Records from a collection
..........

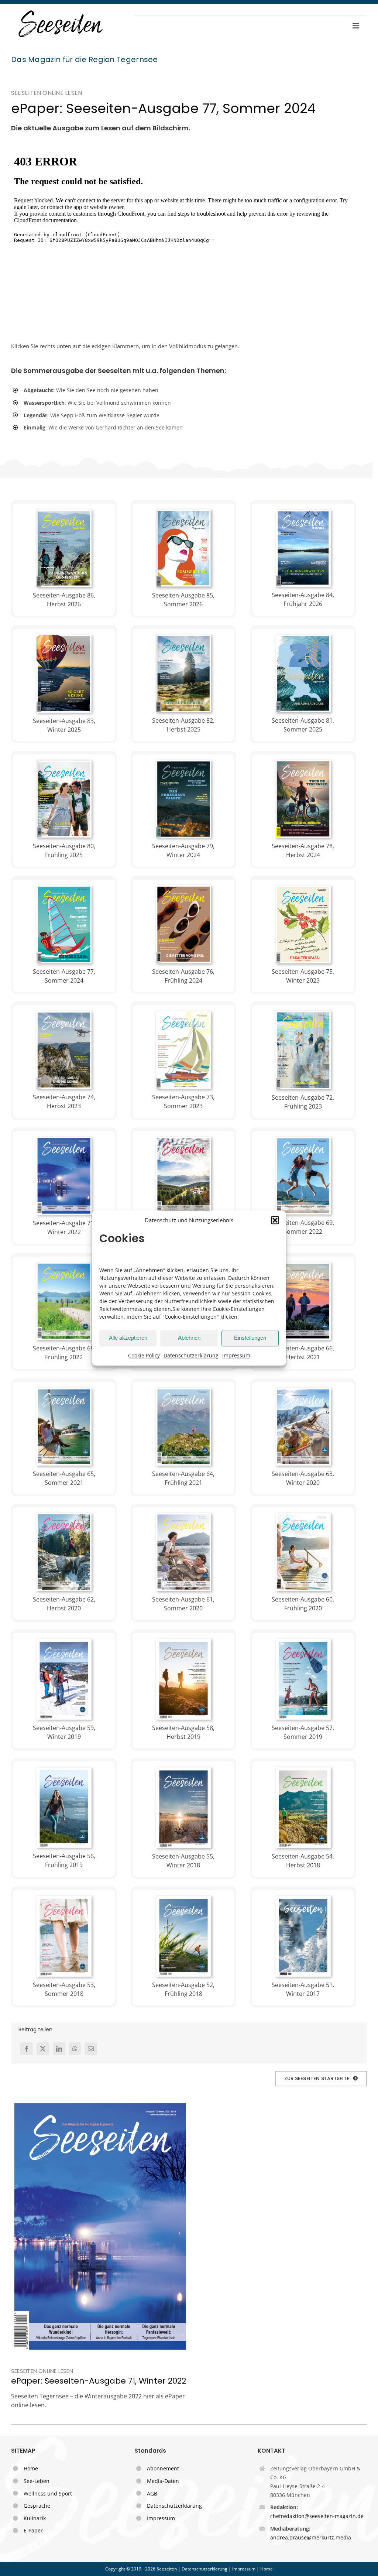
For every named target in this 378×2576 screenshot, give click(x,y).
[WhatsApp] (75, 2049)
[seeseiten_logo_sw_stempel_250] (61, 10)
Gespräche (37, 2505)
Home (31, 2468)
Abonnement (163, 2468)
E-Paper (33, 2530)
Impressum (236, 1355)
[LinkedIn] (59, 2049)
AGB (152, 2493)
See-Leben (36, 2480)
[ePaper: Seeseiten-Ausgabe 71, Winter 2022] (100, 2226)
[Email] (91, 2049)
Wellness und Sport (48, 2493)
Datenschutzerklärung (191, 1355)
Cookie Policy (144, 1355)
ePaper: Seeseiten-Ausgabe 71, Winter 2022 (98, 2381)
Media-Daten (163, 2480)
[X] (43, 2049)
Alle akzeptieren (128, 1338)
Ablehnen (189, 1338)
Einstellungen (250, 1338)
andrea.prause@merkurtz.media (310, 2537)
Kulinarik (35, 2518)
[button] (275, 1220)
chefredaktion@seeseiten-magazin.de (317, 2516)
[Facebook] (26, 2049)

..........

» **Your goal**:
Beginning with the line that contains "[Email] (91, 2049)", restate word for word each line through the last one in the data, and write nothing more.

» **Expected answer**:
[Email] (91, 2049)
Wellness und Sport (48, 2493)
Datenschutzerklärung (191, 1355)
Cookie Policy (144, 1355)
ePaper: Seeseiten-Ausgabe 71, Winter 2022 (98, 2381)
Media-Daten (163, 2480)
[X] (43, 2049)
Alle akzeptieren (128, 1338)
Ablehnen (189, 1338)
Einstellungen (250, 1338)
andrea.prause@merkurtz.media (310, 2537)
Kulinarik (35, 2518)
[button] (275, 1220)
chefredaktion@seeseiten-magazin.de (317, 2516)
[Facebook] (26, 2049)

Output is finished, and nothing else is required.